◆ Source text:

The recent conversation over Glenn Beck’s appeal to the generic god of conservative values has shown that the problem is not so much with Glenn Beck as it is with a church un-phased by the dismantling of her worldview. She is a church afraid to make claims on the nature and foundations of morality. What’s worse is that she is a church that has actually been duped by her own strategy because the public language once used to bandage the moral hemorrhage of society is now core to the belief system of these well-meaning Christians. The doctrine of God no longer is foundational to the message but is viewed more as an impediment to results.

Moral revival must not be separated from spiritual revival. Questions of morality must always point back to a rational justification and worldview. To begin the process of morality at the point of values guarantees a clash of worldviews where Christianity is merely on par with her competition. But where the moral life of the follower of Christ begins is in commitment to her God, not to the comforts of a culture that thrives in the impact of Christian values without commitment to the triune God of Scripture.

◆ Entries supplied:
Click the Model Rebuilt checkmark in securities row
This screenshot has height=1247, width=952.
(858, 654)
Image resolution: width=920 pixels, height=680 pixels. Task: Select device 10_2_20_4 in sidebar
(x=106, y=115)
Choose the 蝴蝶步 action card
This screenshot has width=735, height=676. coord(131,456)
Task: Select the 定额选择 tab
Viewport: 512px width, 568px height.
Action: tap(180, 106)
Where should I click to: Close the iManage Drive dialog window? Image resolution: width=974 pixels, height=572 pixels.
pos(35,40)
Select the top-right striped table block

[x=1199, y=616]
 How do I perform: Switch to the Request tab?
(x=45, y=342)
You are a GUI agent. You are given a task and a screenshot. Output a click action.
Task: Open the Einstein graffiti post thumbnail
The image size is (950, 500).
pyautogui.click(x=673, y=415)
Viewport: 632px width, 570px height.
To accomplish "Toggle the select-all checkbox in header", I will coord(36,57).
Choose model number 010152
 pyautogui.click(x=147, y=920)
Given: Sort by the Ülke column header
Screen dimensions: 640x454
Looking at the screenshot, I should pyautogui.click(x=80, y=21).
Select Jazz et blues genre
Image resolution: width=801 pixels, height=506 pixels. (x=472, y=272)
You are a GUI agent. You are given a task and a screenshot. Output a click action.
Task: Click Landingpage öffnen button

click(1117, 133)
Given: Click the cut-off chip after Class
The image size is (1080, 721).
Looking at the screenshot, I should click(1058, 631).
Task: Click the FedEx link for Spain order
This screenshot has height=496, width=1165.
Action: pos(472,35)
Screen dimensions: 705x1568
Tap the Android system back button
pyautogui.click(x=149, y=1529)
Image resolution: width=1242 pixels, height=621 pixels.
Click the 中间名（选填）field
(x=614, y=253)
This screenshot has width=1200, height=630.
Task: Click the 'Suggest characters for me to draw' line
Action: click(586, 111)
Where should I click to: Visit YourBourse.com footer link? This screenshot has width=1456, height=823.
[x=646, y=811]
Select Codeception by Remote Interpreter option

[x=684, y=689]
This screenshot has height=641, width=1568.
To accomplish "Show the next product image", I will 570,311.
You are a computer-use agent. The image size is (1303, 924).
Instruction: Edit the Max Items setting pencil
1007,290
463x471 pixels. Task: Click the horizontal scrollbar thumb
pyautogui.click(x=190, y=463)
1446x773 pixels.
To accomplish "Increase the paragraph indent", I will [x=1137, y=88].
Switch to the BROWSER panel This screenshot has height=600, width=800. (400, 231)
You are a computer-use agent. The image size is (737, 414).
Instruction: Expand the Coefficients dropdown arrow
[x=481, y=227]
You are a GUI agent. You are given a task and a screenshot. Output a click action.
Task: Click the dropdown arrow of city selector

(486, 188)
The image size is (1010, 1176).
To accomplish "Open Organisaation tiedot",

◆ Instructions for the task: Extract from the passage on the church and morality the words running from "The recent conversation" to "impediment to results.", copying them without change. The items have no role in the work that follows.

◆ Task result:
The recent conversation over Glenn Beck’s appeal to the generic god of conservative values has shown that the problem is not so much with Glenn Beck as it is with a church un-phased by the dismantling of her worldview. She is a church afraid to make claims on the nature and foundations of morality. What’s worse is that she is a church that has actually been duped by her own strategy because the public language once used to bandage the moral hemorrhage of society is now core to the belief system of these well-meaning Christians. The doctrine of God no longer is foundational to the message but is viewed more as an impediment to results.